2 Materials and Methods
2.1 Yeast Inoculum
The yeast strains used in this work were isolated from the effluents of a rubber industry thanks to Nsoe protocol (Nsoe et al. 2013). The yeast characteristics are shown in Table 1.
Yeast were cultivated on the following growing medium (Atagana et al. 1998): meat extract 1 g L−1 (Sherlan réf 07-075, Spain), yeast extract 2 g L−1 (OXOID code L21, England), peptone 5 g L−1 (Liofilchem réf 610038, Italy), and sodium chloride 5 g L−1 (Jeulin réf 107 115, France) at pH = 6.5.
2.2 Synthetic Influent
The synthetic influent was built to ensure usually concentration found in rubber factories. Ammonium formate was the only source of carbon and nitrogen. It was added in order to cover different nitrogen concentrations: from 1.59 to 7.94 mM (22.3 to 111 mg N L−1). Ammonium formate were mixed to mineral salt medium (in g L−1): MgSO4 (0.2), CaCl (0.02), KH2PO4 (60), K2HPO4 (14). A stock solution of microelements (in g L−1)—ZnSO4 (10.90), FeSO4 (5), MnSO4 (1.54), and CuSO4 (0.39)—was prepared and added to the influent at 0.1% (V/V). Then, 0.25 g L−1 of chloramphenicol was added to inhibit the bacterial growth and the synthetic influent was sterilized at 110 °C for 10 min.
2.3 Experimental Set-up: Batch Bioreactor
Figure 1 shows us the Batch Bioreactor mounted for this experiment, it consists of several bioreactors of 1 L (with a useful volume of 0.8 L) were used and immersed in a water bath to maintain the temperature at 25 °C. Aeration was supplied thanks to an air compressor (GIANESSIEDILIO, NML 58629, LT 100, ATE 12TEMPA, Italy) to ensure that dissolved O2 was not a limiting factor for biomass respiration and growth. In order to reduce bacterial contamination and CO2 content, air inlet undergoes a succession of washing solution with 1 mM sodium hydroxide and 1 mM hydrochloric acid. Then, air outlet was connected to a 500-mL jar containing a 0.5 mM sodium hydroxide solution in order to quantify the CO2 released during the catabolism of ammonium formate.
2.4 Analytical Methods
Samples were centrifuged at 1200 rpm, 4 °C, and 10 min. in 5000g a Kendro-Heraeus PrimoR centrifuge (Biofuge, Germany). Then, ammonium ions (NH4+) where titrated by a portable mini-photometer of mark HANNA Checker HC ® HI 733 Woonsocket RIUSE ROMANIE. The formate is determined by the method of the center of expertise in environmental analysis of Quebec code: MA.405-C11, 2014).
2.5 Determination of Maximum Enzymatic Activity
In order to establish the maximum enzymatic activity curve as a function of the substrate concentrations (formate and ammonium), the slope of the biodegradation kinetics curves of the substrate (formate and ammonium) as a function of time allows us to determine the enzyme activity for each strain at each substrate concentration.

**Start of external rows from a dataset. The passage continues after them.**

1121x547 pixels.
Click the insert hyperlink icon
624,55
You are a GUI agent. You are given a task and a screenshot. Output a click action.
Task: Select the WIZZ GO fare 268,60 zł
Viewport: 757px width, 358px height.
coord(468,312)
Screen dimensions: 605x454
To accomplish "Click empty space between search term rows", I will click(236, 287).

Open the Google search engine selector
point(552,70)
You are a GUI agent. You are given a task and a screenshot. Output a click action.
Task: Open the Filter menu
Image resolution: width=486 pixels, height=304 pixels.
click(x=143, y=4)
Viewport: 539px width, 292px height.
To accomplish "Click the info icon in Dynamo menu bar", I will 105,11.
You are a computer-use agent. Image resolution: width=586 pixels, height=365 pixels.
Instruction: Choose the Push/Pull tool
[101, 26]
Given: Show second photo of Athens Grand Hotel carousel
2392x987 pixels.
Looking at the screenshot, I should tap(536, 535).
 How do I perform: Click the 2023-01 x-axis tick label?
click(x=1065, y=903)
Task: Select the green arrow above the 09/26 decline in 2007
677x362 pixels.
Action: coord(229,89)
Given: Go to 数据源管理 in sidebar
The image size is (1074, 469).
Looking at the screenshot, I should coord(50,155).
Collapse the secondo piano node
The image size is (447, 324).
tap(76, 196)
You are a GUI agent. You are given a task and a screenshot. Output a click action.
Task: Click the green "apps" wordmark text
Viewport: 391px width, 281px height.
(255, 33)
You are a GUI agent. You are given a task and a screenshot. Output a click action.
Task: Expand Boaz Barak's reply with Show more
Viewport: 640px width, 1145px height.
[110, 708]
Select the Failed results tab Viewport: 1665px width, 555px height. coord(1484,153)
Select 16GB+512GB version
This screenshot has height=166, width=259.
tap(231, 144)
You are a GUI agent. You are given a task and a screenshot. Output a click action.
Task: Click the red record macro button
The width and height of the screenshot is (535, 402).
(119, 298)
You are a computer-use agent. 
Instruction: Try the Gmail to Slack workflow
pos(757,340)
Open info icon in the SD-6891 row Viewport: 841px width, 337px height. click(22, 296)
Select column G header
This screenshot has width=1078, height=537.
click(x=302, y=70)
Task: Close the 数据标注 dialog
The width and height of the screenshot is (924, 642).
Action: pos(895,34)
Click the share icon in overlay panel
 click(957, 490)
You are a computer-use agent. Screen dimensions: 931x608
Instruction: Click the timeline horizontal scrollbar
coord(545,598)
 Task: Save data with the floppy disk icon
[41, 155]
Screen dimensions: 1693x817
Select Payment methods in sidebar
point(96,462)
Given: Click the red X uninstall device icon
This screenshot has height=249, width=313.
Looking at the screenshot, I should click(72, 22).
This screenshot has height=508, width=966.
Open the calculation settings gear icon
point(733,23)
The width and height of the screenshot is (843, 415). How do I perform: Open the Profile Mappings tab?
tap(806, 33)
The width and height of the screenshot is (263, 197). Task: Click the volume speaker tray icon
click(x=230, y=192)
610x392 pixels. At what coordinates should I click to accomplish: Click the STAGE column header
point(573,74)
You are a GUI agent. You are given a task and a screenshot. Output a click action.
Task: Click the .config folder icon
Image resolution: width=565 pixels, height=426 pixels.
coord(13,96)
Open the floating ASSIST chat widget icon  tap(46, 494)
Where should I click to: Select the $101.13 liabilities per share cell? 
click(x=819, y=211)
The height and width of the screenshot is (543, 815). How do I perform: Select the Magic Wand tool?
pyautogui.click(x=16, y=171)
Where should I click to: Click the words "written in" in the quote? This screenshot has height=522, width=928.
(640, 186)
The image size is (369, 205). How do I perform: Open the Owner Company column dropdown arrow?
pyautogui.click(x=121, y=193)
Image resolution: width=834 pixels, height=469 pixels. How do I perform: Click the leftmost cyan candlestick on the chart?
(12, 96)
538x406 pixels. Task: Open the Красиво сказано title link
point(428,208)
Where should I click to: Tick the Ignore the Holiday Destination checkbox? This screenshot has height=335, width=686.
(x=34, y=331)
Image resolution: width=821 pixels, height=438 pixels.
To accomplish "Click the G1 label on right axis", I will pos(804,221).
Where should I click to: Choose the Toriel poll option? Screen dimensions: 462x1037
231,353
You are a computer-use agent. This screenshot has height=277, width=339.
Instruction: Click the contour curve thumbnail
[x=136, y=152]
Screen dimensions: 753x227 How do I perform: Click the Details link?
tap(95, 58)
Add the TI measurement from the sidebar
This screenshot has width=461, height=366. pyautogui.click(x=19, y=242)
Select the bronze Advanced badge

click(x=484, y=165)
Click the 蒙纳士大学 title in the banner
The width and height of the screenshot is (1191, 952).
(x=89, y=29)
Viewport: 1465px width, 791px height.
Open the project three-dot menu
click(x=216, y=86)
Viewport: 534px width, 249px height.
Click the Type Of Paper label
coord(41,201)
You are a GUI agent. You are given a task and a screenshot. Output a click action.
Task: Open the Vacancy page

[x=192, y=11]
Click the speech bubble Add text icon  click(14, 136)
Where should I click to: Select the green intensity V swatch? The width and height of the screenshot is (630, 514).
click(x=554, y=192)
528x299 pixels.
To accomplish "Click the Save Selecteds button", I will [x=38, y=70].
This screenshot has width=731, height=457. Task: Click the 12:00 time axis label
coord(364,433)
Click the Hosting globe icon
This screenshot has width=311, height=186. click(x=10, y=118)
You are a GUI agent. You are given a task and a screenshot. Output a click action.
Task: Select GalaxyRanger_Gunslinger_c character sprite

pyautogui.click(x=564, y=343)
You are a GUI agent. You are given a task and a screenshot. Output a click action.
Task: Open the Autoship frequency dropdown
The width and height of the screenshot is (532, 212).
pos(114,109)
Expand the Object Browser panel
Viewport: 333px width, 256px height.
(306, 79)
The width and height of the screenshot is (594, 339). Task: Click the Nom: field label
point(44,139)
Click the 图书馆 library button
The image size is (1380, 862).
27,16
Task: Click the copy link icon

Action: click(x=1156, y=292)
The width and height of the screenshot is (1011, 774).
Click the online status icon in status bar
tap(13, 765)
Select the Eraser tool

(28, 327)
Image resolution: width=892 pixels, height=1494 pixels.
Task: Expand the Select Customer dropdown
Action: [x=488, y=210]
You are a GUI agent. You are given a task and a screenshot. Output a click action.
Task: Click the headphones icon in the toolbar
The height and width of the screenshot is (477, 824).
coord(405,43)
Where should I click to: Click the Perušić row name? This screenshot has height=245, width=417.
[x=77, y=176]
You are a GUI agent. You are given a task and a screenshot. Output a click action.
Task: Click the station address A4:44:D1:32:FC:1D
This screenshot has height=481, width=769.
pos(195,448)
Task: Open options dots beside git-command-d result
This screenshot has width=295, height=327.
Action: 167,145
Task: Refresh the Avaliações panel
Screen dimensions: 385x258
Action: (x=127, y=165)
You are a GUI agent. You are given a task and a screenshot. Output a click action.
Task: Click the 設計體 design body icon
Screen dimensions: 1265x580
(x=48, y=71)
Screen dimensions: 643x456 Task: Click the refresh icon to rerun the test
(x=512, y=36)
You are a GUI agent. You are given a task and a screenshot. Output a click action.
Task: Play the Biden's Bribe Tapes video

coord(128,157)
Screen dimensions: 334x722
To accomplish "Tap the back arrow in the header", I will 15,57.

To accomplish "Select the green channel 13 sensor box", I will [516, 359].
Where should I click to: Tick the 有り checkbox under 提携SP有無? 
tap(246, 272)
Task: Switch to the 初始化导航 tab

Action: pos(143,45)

2.6 Calibration and Validation of Inhibition Model by Ammonium Formate
A large set of different widely published substrate inhibition models were used to analyze experimental data (Table 2). The parameters of different models were estimated from the experimental results using MATLAB v.7.1. Since the models had nonlinear coefficients, the parameters were estimated iteratively with nonlinear least square algorithm.
3 Results and Discussion
3.1 Kinetics of Ammonium Biodegradation by Yeast Strains at Different Concentrations of Ammonium Formate
Figures 2 and 3 show the variation of the ammonium ions as a function of time for each concentration of ammonium formate. We find that yeasts assimilate ammonium ions regardless of the concentration of ammonium formate because all curves have a decreasing rate. But the percentage of abatement varies from one strain to another and from one concentration to another. In addition to all the concentrations of ammonium formates, there is a latency time which shows that there is either an adaptation time for the biodegradation of ammonium ions or that this source of energy would be a source of energy which is not directly used by yeasts. In contrary, the percentage of ammonium ions catabolized by yeasts is inversely proportional to the concentration of the ammonium ions present in the medium. What shows that it is the ammonium ions could inhibit yeast metabolism.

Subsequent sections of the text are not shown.